So you’ve decided to cut the cord! Call the cable company to cancel, and watch the money flow into your savings account…right?
Here’s the deal: it’s not a simple switch. Even though the savings are very real, plenty of people are putting off cutting the cord just to avoid the headache of having to change and update hardware, apps, and figure out which options to choose. It’s enough to make your head spin.
The good news? Cutting the cord is complicated, but it’s far less complicated than it was even a few years ago. This guide will take you step by step through how to do it, and help you optimize your savings.
Step 1: Take stock of what you watch.
What are your watching habits right now? Are you a sports and live TV fan? Or are you a Netflix junkie? Maybe you have kids who love their cartoons Sunday morning. Below is a list of several of the most popular streaming providers, and how each is different.
Netflix ($8 to $12 per month): If you love shows like Orange is the New Black or House of Cards, no one needs to tell you that these shows aren’t available on cable. Netflix is only just started with ramping up their original content, and they’re likely going to be a “must-have” for a long time.

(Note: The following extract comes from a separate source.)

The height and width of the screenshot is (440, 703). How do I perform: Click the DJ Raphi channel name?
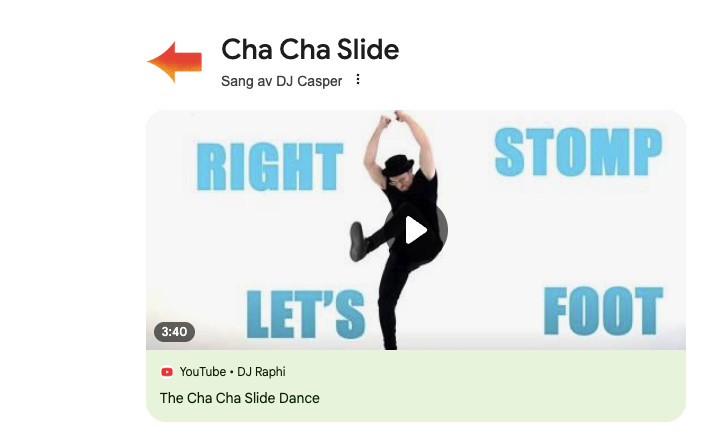[x=261, y=372]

Reelgood (Free): Reelgood lets you browse all the streaming sources at once—Hulu, HBO, Netflix, AmazonPrime, FX, Showtime, Cinemax, Starz, and over 140 others are all there. Reelgood “Free Mode” filters the hundreds of shows that are free to watch via their network website, like This Is Us and The Voice on NBC.com, or Supergirl and Jane the Virgin on CW.com, for example. Yup, no need to keep buying the season through iTunes, as long as you’re willing to watch a few ads.
Hulu Plus ($8 to $12 per month): Hulu is owned by the companies who run ABC (Nashville), NBC (This Is Us), and Fox (Family Guy), and for an extra fee, you can access Showtime shows like Homeland and Billions. Hulu also has popular original content, like The Mindy Project and A Handmaid’s Tale. So long as you don’t mind watching these episodes the day after they air, Hulu is a solid pick. Bonus: you’ll be able to binge re-runs of classics like I Love Lucy, Star Trek, and Seinfeld.
Amazon Prime Video ($11 per month or $99 per year): Most people already pay for an Amazon Prime yearly membership and are shocked at the content they can access for free. To clarify, if you already have Amazon Prime, then you already have access to Amazon’s library of thousands of shows and movies—plus, their partnership with HBO gets you access to select HBO shows too.
Sling TV ($20 to $40 per month): Sling TV is probably the most similar to cable—you still get channels, rather than on-demand content. Their base package includes channels CNN, HGTV, ESPN, AMC (which has Walking Dead), A&E, and Comedy Central. It’s inexpensive and there’s no contract. Since it’s live TV, however, it requires a high speed internet connection to avoid buffering issues. It only works on one device at a time, so you can’t share with the kids in college like you can with other on-demand streaming services. This is a good option if you’re not quite ready to say goodbye to live TV in favor of on-demand content.
Step 2: Consider Your Hardware (But Don’t Forget Your Laptop)
The options could make your head spin—Roku, Chromecast, FireTV, Apple TV…but what most people don’t realize is that they already have a device that will stream their favorite content—their computer, laptop, gaming console, smartphone, or tablet. Don’t jump to a SmartTV unless you really want one.
Step 3: Get Support
Every cable cutting situation is unique. There are tons of communities out there, helping each other cut the cord. One great group is Cord Cutting Tech Support on Facebook, with a highly active 16,000 members all helping each other out with the challenges and bumps along the way to becoming a cord cutter. The subreddit r/CordCutters is another great option.
So there you have it. The best part? When you cut the cord, you only pay for what you actually watch. According to The Economist, cable bills have doubled from 2008 to 2013, but disposable incomes have not, while consumers watch only a tiny fraction of the channels they’re given access to. You won’t look back once you cut the cord. What are you waiting for?